The list of ubiquitination (Ub)‐related proteins that interact with IRF7 according to the MS results.

B

HEK293T cells were transfected with IRF7 and the indicated ubiquitin‐related expression plasmid. IB was performed to detect FLAG, followed by IP with an anti‐hyaluronic acid (HA) antibody.

C, D

HEK293T cells were transfected with IFN‐β luciferase reporters and the indicated expression plasmids. Luciferase assays were performed to determine the fold changes with respect to the empty vector group.

E

qRT–PCR analysis of IFN‐I in WT and KLHL22‐KO MEFs stimulated with polyI:C or SeV. The data are presented as the fold change relative to the Actb mRNA level.

F

Immunoblot analysis of SeV‐induced IRF7 in whole‐cell lysates (WLs) of WT or KLHL22‐KO MEFs.

G

After treatment with MG132, IRF7 was isolated by IP from WLs of KLHL22‐KO MEFs and subjected to IB using anti‐K48‐ubiquitin.

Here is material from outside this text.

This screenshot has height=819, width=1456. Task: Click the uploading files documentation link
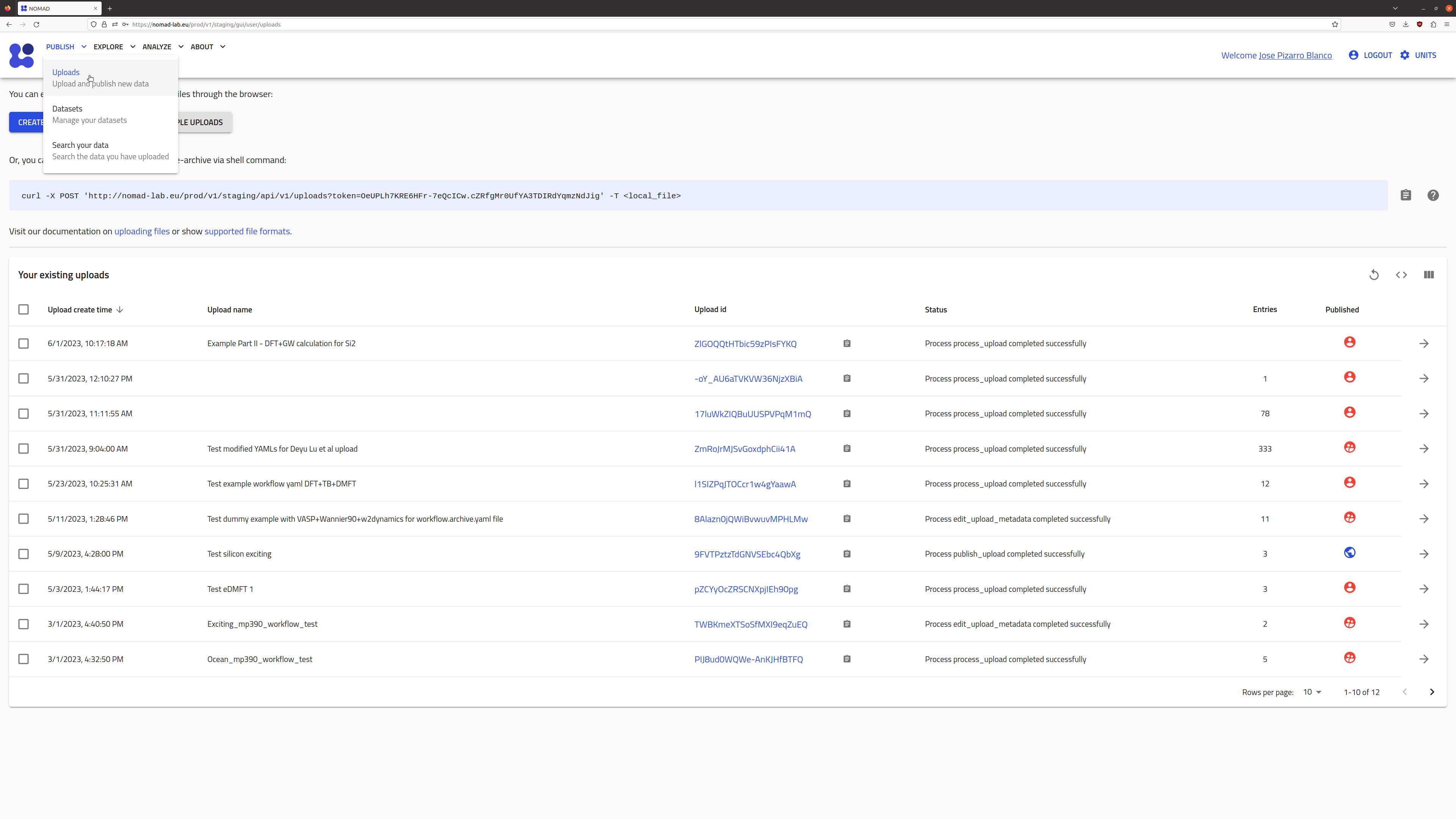tap(141, 231)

Total cell lysates were also subjected to direct IB.

H

HEK293T cells were transfected with IRF7 and FLAG‐K48R‐ubiquitin or FLAG‐ubiquitin in the presence (+) or absence (−) of KLHL22 expression plasmids. HA‐tagged IRF7 was isolated by IP, and the ubiquitination level was then measured by IB.

I

HEK293T cells were transfected with IRF7 and distinct KLHL22 truncation mutants. IB of FLAG was performed, followed by IP with an anti‐HA antibody.

J

HEK293T cells were transfected with KLHL22, FLAG‐K48‐ubiquitin, and various IRF7 point mutants. After treatment with MG132, IB of K48‐Ub was performed, followed by IP with an anti‐HA antibody.

K

HEK293T cells were transfected with IFN‐α4 luciferase reporters and the indicated expression plasmids. Luciferase assays were performed to determine fold changes with respect to the empty vector group.

Figure 7. CUL3‐KLHL22 directly promotes the ubiquitination and degradation of IRF7.